中学卒業時に身長175㎝、そして天性の肩の柔らかさと強さで、陸上を始めてわずか2カ月で北海道大会やり投で優勝。インターハイにも出場した。それからは、2年時に全国インターハイ制覇、高3の世界ユース(18歳未満の大会)では、規格が少し軽い(600gではなく500gのやりを使用)とはいえ、日本人で初めて世界大会での“世界一”の称号を手にしている。
高校記録更新、日大進学後はU20日本記録更新と、順調に成長を遂げた。しかし、大学1年時にはリオ五輪を目指すなかで右ヒジの靭帯を痛めてしまう。2年時以降は指導体制も変わり、思い悩む時期も長かった。
「今は自分でメニューを組み立てながら、先輩方にアドバイスをもらっています。
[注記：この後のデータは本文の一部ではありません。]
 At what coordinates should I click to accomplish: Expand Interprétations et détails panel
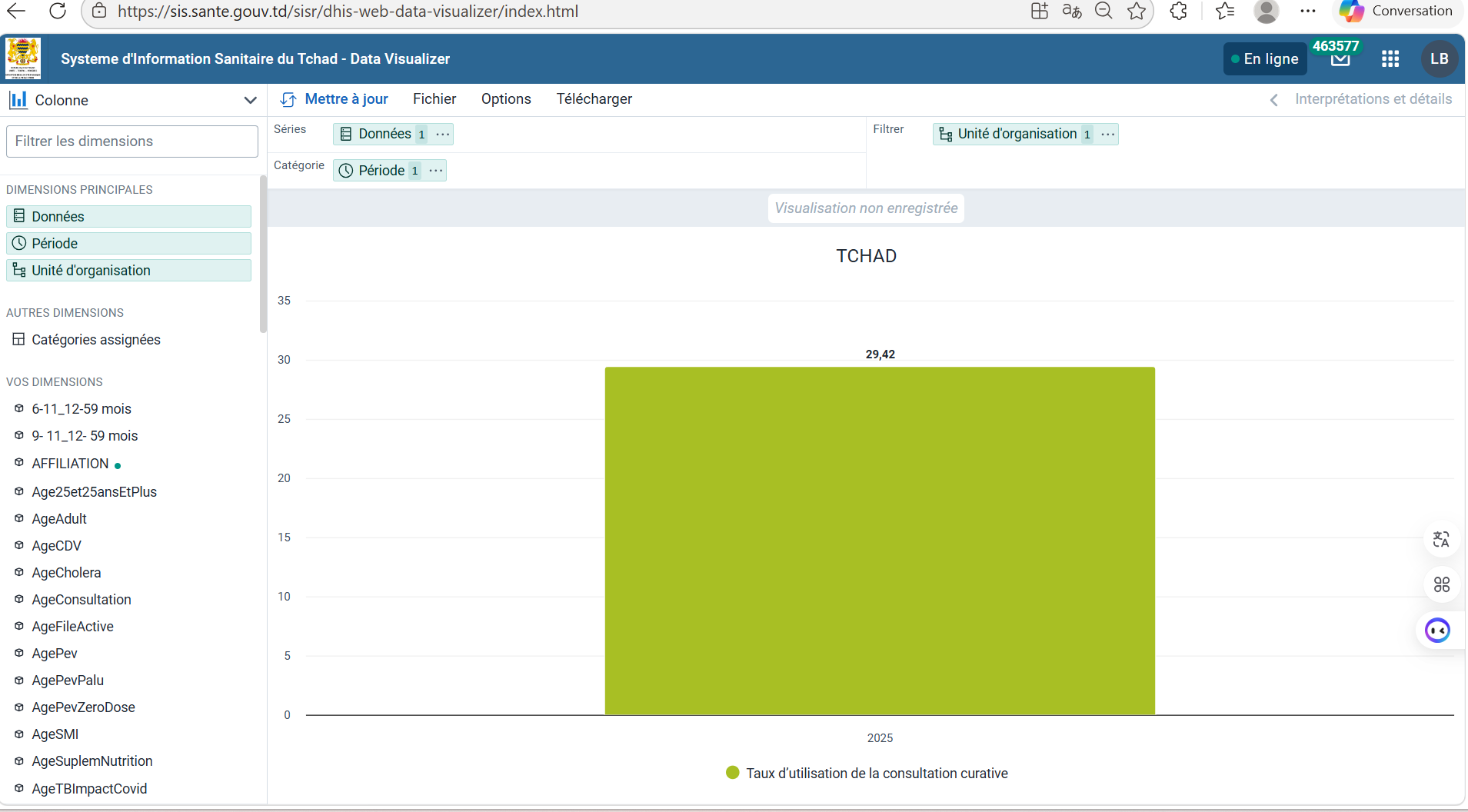click(x=1361, y=99)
ただアドバイスをもらうだけでなく、自分がどんな状態かを少し説明できるようになってきたと思います」
この3年間、さまざまなアクシデントや経験も、北口が本物のやり投選手になるために必要な過程だった。
昨年は台北ユニバーシアードには出場したものの、大学に入っての3年間はオリンピック、世界選手権、そしてアジア大会とシニアの国際大会には出場できていない。「海外遠征に行くたびに感じるのは、世界ユースチャンピオンとして評価してくださり、知っていてくれるということ」。だからこそ再び世界の舞台に立ちたい。
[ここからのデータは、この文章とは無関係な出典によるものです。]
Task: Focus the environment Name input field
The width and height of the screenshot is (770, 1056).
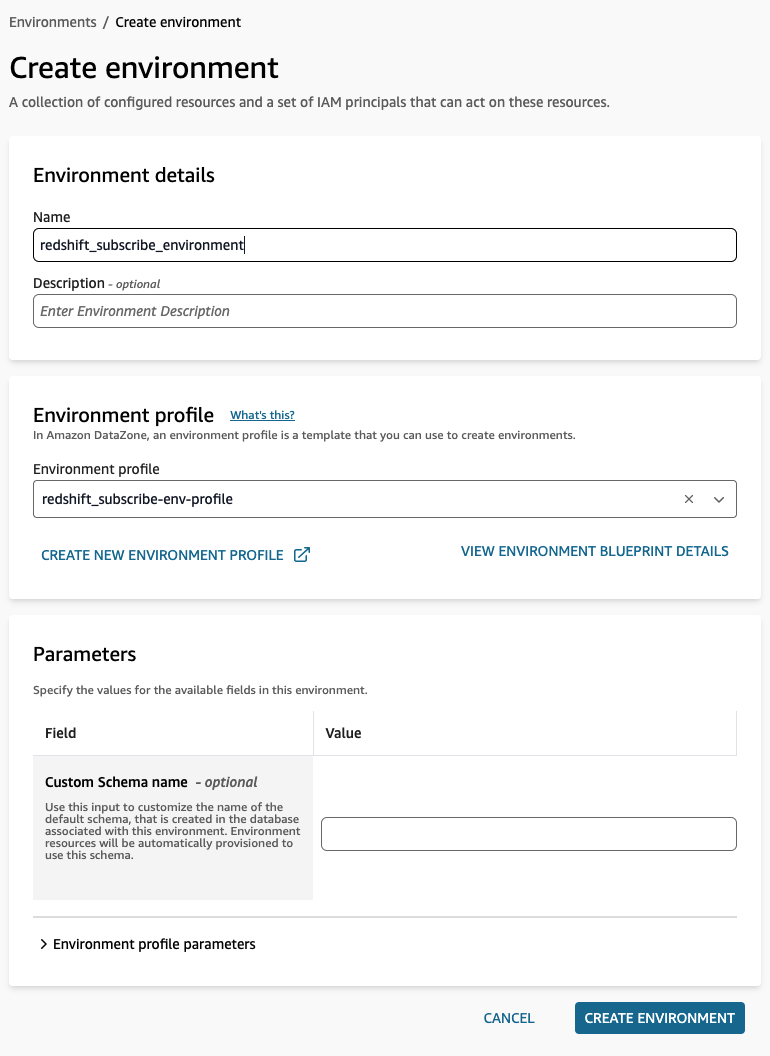Action: [384, 245]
まだまだ荒削りで、助走を生かし切れず、記録も精神面も波がある。足りないことは山ほどあるが、磨く場所が無限に残っており伸びしろの証しでもある。その潜在能力は、並み居る男子投てき選手たちが絶賛し、羨むほど。
この冬はウェイトトレーニングも含め、さらなる土台の向上とフォームの安定に取り組む。目標は来年のイタリアでのユニバーシアードと、ドーハ世界選手権だ。
「今でも62m、63m、日本記録は狙えると思っています。まずはそこを安定させていきたい」
もう一度言う。北口榛花は世界でメダル争いができる、日本陸上界の至宝なのだ。